Parents with deaf children in Mombasa County yesterday launched a Community Based Organization that would champion for their children’s rights including education and health services.
The launch of Pamoja Parents for Deaf CBO by Mvita MP Abdulswamad Nassir at Ziwani School for the Deaf was preceded by a procession that started at Tononoka and along Jomo Kenyatta Avenue and Nyali Road.
The CBO members appealed to the national government to consider constructing a secondary school that would address post primary educational needs of their children.
They said lack of a fully-fledged public secondary school in the county to offer education to learners with hearing impairment has forced them to take their children far despite their dire need of close parental care.
A couple, Daniel Anyazwa and Stella Habela, who have four children with hearing challenges said sending their children to far-flung schools has financial implication notwithstanding their living from hand to mouth.
“The nearest schools that cater for our children are in Kilifi and Kwale counties which also have their own challenges including accommodation. We had to dig deep into our pockets to take them upcountry,” said Habela.
The couple from Kwabulo area in Nyali constituency who have three sons aged 25, 24 and 8 and a 13 year-old daughter added that financial constraints complicated their efforts to educate their children.
“The two elder boys are studying plumbing and tailoring at Sikri Technical and Vocational College for the Blind and Deaf in Kisii County, while the rest at Ziwani School for the Deaf here in Mombasa. We are doing manual jobs to educate them. The local CDFs have overlooked learners in these institutions,” added Anyazwa.
Similar experiences were shared by Mildred Sigunda and Florence Kasichana, mothers whose children also suffer hearing impairment.
Mildred, a mother of three children including one with physical challenges and a deaf appealed to the national government and the local county government to provide incentives that would support education of their children.
“Our children deserve education and medical incentives like any other Kenyan children. We need properly equipped special public primary and secondary schools that cater for the education needs of our children,” added Mildred.
Kasichana, a resident of Kisauni and a mother to a deaf child said lack of sign language interpreters in public hospitals posed a major challenge to deaf community in Mombasa.

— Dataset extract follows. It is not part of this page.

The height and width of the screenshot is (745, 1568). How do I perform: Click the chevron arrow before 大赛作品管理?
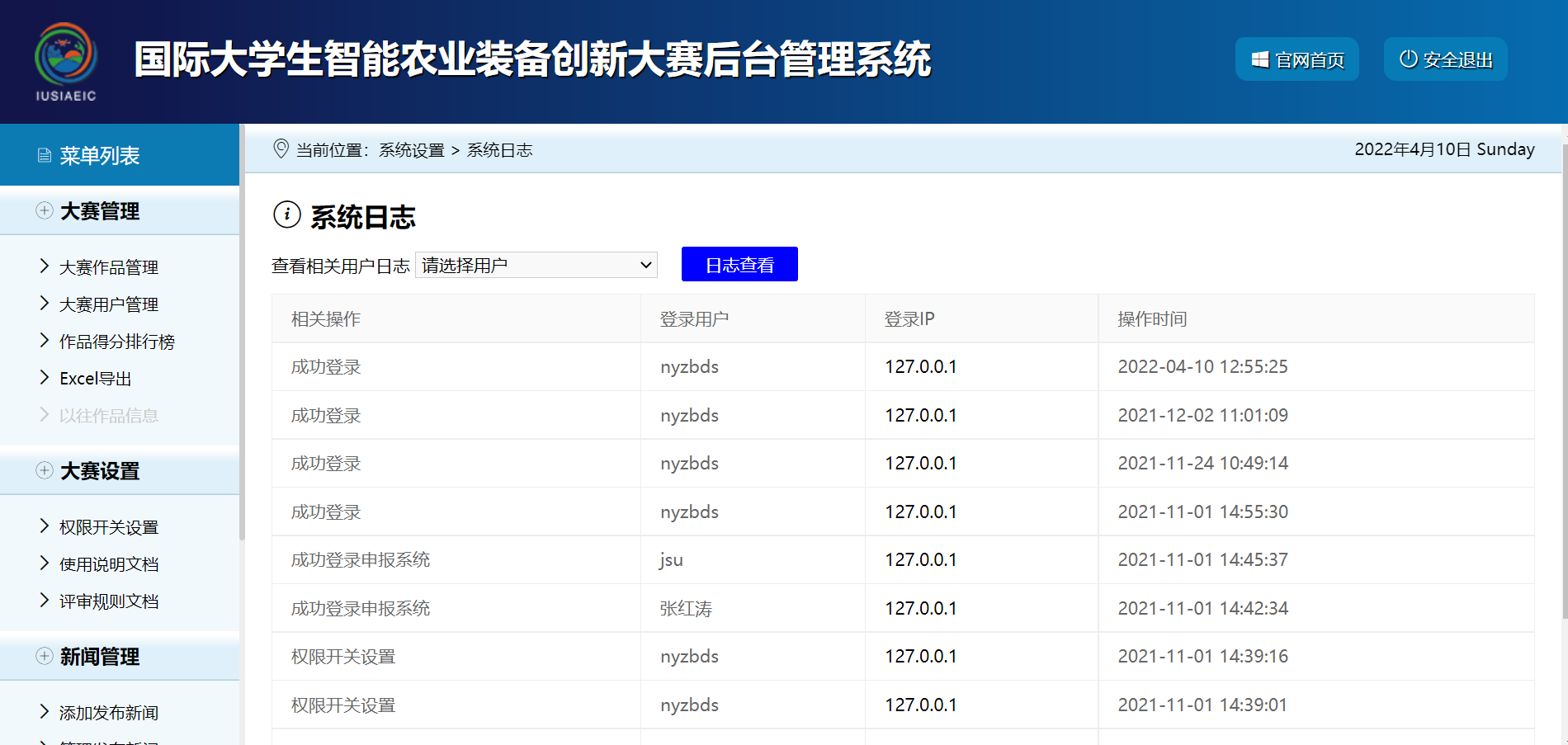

She called on the county government to consider hiring trained interpreters who could work with medical staff to attend and diagnose sickness of the deaf patients visiting public facilities.
“My adult son has been turned away several times because of communication breakdown and unless I accompany him, he will not be properly attended to,” added Kasichana.
Abdulswamad pledged to uplift the deaf community and other members of the society with other forms of disabilities.
He further assured the community that he would work with other stakeholders to provide solutions into some of current challenges facing them in accessing health and education for their children.
“I will continue to support you especially through skills such as tailoring, welding, masonry that would enable you to start income generating activities,” he added.
Statistics indicate that there are 200,000 deaf children with only about 10 per cent schooling.
The country has 120 schools including 23 secondary schools for deaf learners.